決壊 上巻決壊 下巻 決壊/平野啓一郎 新潮社
平野啓一郎は、社会学者の東浩紀などとたまに社会学的、表象文化論的な活動を共にしている小説家。デビュー10年目の作品だ。
一つの物語のなかではあるが、現代の問題の多様性がリアリティと共に描かれた力作である。登場人物個人の内的問題から社会的な大きな問題までが特に現代の若者には心にくだろう。秋葉原の事件で浮き彫りになった現代社会の問題点を忠実に再現しているとも言える。秋葉原の事件が記憶に新しい今でこそ、読む価値のある小説である。さらに、同時代を生きる自分たちに取って、小説内のキャラクター化された人、または自分と共に将来を築いて行くことを考えさせられる。
「自分」という個を曲げる事が出来ない弟、その一方で器用に生きる兄。暗闇の中で日々ネットの中のもう一人の自分を生きる少年。そして、この小説の中で最も重要なキーとなるマスコミとその性質、「悪魔」という存在。特にマスコミの存在は個人的に一番気になった。
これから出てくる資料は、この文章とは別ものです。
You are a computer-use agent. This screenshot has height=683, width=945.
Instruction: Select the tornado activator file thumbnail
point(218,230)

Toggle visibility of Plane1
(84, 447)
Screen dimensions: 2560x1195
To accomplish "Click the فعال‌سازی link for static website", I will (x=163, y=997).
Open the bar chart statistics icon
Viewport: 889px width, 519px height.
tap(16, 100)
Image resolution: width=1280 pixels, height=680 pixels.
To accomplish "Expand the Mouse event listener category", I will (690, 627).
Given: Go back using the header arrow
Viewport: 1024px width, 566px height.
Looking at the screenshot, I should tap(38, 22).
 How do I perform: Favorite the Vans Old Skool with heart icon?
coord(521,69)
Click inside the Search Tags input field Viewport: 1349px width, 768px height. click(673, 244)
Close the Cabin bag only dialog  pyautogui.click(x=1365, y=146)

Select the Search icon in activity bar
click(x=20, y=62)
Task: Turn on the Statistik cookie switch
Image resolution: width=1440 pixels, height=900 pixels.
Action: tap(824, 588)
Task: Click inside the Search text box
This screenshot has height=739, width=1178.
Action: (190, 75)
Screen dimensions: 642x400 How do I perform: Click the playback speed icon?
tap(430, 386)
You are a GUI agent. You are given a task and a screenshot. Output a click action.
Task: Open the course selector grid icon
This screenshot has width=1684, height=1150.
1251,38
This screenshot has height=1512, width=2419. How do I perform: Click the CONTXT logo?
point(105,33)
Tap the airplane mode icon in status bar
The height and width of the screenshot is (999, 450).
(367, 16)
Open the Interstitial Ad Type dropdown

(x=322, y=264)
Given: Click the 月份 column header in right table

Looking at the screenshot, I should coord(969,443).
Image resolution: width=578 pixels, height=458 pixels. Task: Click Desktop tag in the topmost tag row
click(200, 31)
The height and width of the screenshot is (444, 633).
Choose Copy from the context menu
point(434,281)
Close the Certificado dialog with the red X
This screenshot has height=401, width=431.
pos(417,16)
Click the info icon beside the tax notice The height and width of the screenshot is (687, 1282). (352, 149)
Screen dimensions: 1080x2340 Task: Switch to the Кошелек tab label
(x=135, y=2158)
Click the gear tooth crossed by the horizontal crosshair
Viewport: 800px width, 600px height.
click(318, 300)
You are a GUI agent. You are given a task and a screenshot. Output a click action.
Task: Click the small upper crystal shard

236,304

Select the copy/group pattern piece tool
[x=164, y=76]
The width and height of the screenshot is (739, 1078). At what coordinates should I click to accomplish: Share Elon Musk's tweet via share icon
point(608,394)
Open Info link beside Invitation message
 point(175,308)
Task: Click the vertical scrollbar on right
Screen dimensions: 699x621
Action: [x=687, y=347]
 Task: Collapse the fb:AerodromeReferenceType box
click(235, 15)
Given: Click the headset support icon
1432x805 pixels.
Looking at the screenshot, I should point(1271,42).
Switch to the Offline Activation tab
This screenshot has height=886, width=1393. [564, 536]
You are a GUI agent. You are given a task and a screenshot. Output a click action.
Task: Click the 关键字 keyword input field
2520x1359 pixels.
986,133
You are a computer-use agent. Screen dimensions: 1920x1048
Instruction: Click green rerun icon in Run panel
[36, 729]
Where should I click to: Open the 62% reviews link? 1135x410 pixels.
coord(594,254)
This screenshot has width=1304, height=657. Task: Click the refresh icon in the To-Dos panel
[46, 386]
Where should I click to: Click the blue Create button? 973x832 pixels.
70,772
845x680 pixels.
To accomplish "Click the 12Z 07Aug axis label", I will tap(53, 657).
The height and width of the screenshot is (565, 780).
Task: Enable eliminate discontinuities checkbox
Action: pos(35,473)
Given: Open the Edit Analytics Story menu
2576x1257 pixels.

生きた被害者である被害者の親族の心情を伝え、過ちを繰り返佐ない事が目的であるはずなのに、逆に潜在的な犯罪者に事件を起こさせてしまう。心中にある闇の部分の起爆装置である。もはや何が正しいかがはっきりしない世の中であり、マスコミは利用される。
弟が死に、悪魔が死に、最終的に兄も死ぬ。生き残るのは法律で守られた少年だけ。殺されるか、殺すか、自分を呪って死ぬか。〈幸福〉になる人はいない。誰でも幸福になる資格を持ち、〈幸福〉になるための情報を鵜呑みにする現代人、つまり〈幸福〉のファシズムの中では、何も知らない人間が一番得であり、幸せなのだろうと思う。「死ぬことで自分を壊すのか、それとも、自分でもどうしようもなく壊れてしまった結果、死ぬのか。単純にそのいずれかとは言えませんが。……」と作者が自身のブログでも書いているようにそんな単純な話でもないだろうが。何も知らない人というのは言い過ぎなのかもしれないが、何か希望を持って乗り越えるべき世の中なのかもしれない。知っているとしても。
装幀は、菊地信義。表紙から小口まで墨一色に塗られていて、読み進めるうちに汗ばんだ時、つまり興奮などの心情の変化が会った時にうっすらと誌面に汚れが付く。それはどこで自分の感情の変化があったか確認が出来るという。